[Supplied text]
* * * *

If I wanted usable data, I had to strip all of that away.
Building the Import Pipeline
At first, I overengineered it.
My original goal wasn’t just to import data — it was to detect changes between different exports covering the same date range. I started designing a system that would hash rows, compare historical snapshots, and flag deltas between versions.
Technically, it worked.
Practically, it wasn’t necessary.
I later realized I already had access to a journal export that reflects transactional changes. That meant I didn’t need a complex diff engine layered on top of the Accounts Payable report. I was solving a problem that another dataset already addressed.
So I stepped back.
Instead of building something intricate and brittle, I rebuilt the upload process from the ground up — simpler, safer, and purpose-built.
Initially, I had been running scripts manually.
Wiping tables.
Re-importing data.
It worked — but it wasn’t safe.
Now, the ingestion process is structured and controlled:
- Upload a CSV file
- Automatically validate its structure
- Parse and normalize each row (excluding page headers, embedded totals, and report artifacts)
- Stage the cleaned data in a temporary table
- Insert any new vendor lookups
- Compute the min/max date range represented in the file
- Delete existing ledger entries within that same range
- Insert staged data into the production ledger
- Commit everything inside a single database transaction
If anything fails at any step, the entire transaction rolls back.
No partial imports.
No destructive table wipes.
No uncertainty about what was replaced.
Just controlled, deterministic replacement of the exact date range being updated.
The end result isn’t flashy.
But it’s reliable.
And when you’re dealing with financial data, reliability is the foundation.
Data Integrity Safeguards
The upload script:
- Verifies the file begins with
AP308, - Skips repeated page headers
- Skips empty purchase order rows
- Ignores embedded “CHECK TOTAL” rows
- Validates numeric fields strictly
- Validates date formats
- Validates account number structure
- Validates money format (including negative values)
- Tracks min/max check dates
- Tracks min/max account paid months
If something doesn’t look right, it:
- Displays the row number
- Shows what failed validation
- Continues scanning up to 10 errors
- Refuses to complete the import
This gives me a chance to examine patterns instead of blindly accepting flawed data.
What I Found
1. /0000 Invoice Dates
Some invoice date fields contained: /0000
That’s not random corruption.
It’s legacy behavior.
The AS/400 doesn’t support nullable date fields. So unknown dates are represented as placeholder values.
It makes sense in that environment.
But in a modern schema, that field should be nullable.
I currently apply a temporary workaround during import, but I plan to update the schema properly.
2. Merged Fields: Account Paid + Net Amount
In some rows, I encountered this:
Acct Paid,Net2026/011141730.00 (corrupt)2026/01,1141730.00 (fixed)

* * * *

[Information shown]

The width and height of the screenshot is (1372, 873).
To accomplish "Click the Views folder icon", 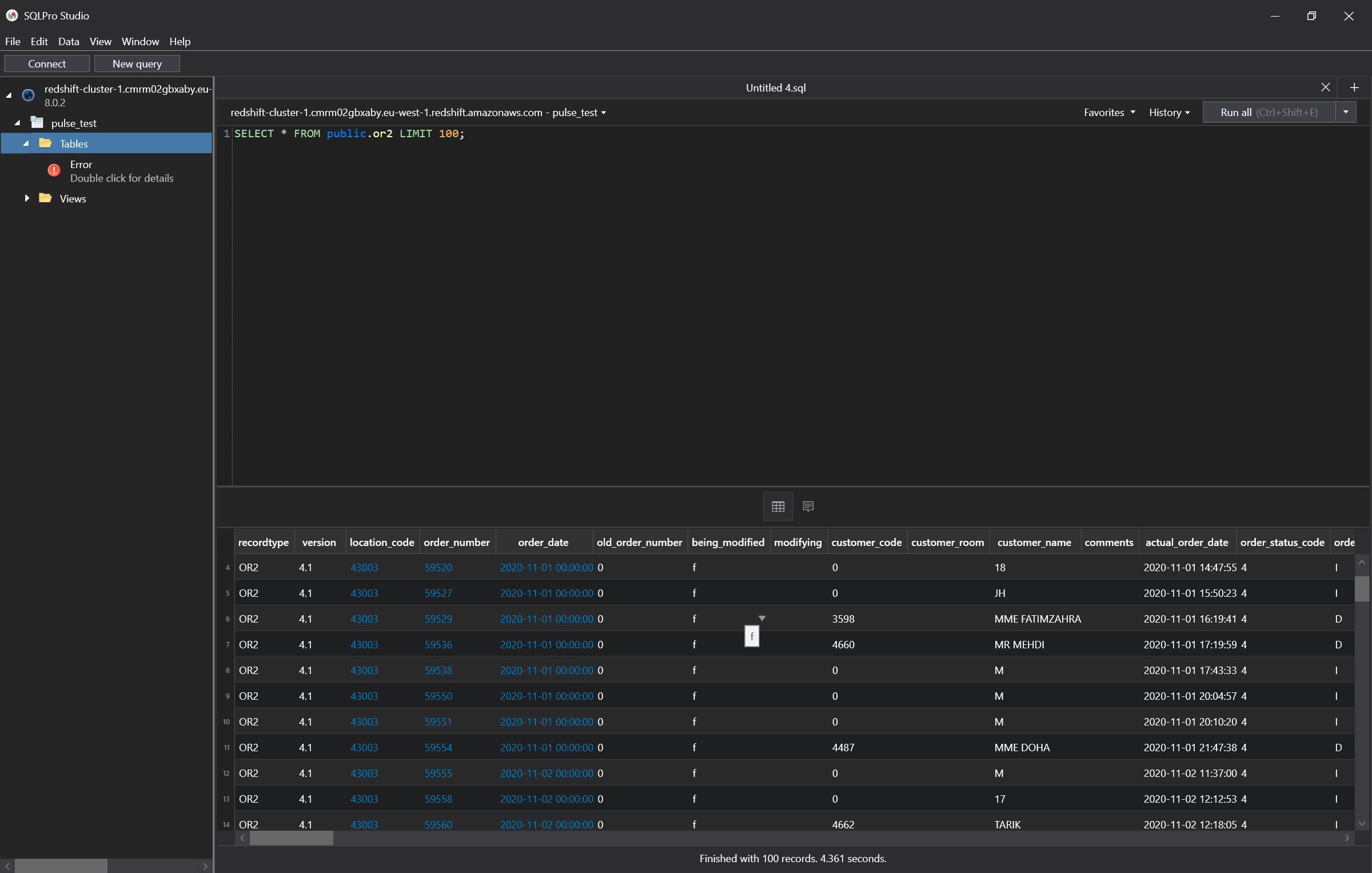I will coord(45,198).
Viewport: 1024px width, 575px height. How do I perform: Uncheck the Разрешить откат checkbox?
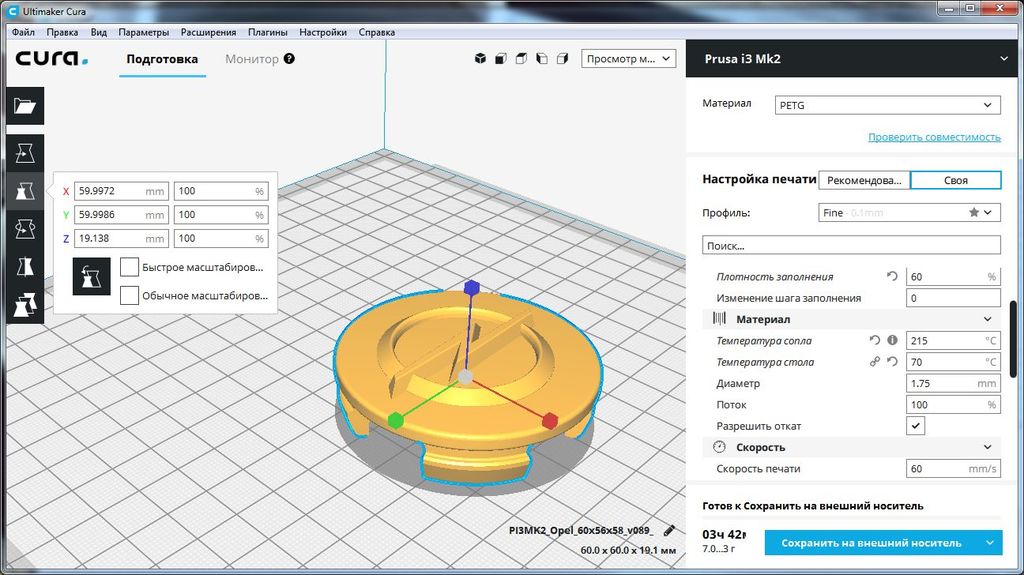pyautogui.click(x=915, y=426)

* * * *

[Problem statement] Resume the write-up on the Accounts Payable import pipeline from its final line, picking up the account of merged fields.

[Answer to this task]
That’s two fields smashed together.
When I inserted the missing delimiter manually, the row parsed correctly.
But that raises a deeper question:
Why did the delimiter disappear?
That’s not user error.
That’s not formatting.
That’s export behavior.
And because one affected row also introduced a blank field that shifted subsequent columns, I’m cautious about auto-repairing it until I fully understand the pattern.
3. Net Amount Attached to Check Number
Example:
Net,Check No541.41-3002090 (corrupt)541.41,3002090 (fixed)
Instead of a comma delimiter separating the net amount from the check number, the two values were joined with a dash.
At first glance, that dash raises questions. Is it a negative indicator? Is it part of the amount? Or is it simply acting as a misplaced separator?
In context, it is not a credit. It is not a negative value. It is two separate fields that lost their proper delimiter during export.
Once the fields were separated correctly, the row parsed as expected and aligned with surrounding transactions.
That distinction matters.
This isn’t a data-entry mistake by a department.
It isn’t a bookkeeping adjustment.
It’s a structural formatting defect in the exported report.
And structural defects are important to identify — not because they imply wrongdoing, but because they affect confidence in downstream analysis. When a delimiter disappears, columns shift. When columns shift, numbers land in the wrong fields. And when that happens silently, it can distort summaries, totals, and trends.
That’s exactly why the import script validates each column strictly and refuses to proceed when something doesn’t align.
Data integrity isn’t just about totals adding up.
It’s about fields meaning what they are supposed to mean.
Why This Matters
If financial oversight means scanning individual transactions one at a time, we will always be reactive.
Real oversight means revealing signals:
- Trend anomalies
- Vendor concentration shifts
- Outlier payments
- Date inconsistencies
- Batch irregularities
- Duplicate check behaviors
- Structural export defects
Signals require clean, queryable data.
The CSV exports themselves are formatted like printed reports, complete with row totals embedded throughout the file. Those totals must be stripped away to access actual transactional data.
Once the noise is removed, the signal becomes visible.
Why I Went Back to 2014
In February, I began requesting exports back to 2014.
That year matters.
It’s the earliest point tied to several issues with unclaimed checks.
If you want to understand a system, you don’t start at last month.
You start at the beginning of the pattern.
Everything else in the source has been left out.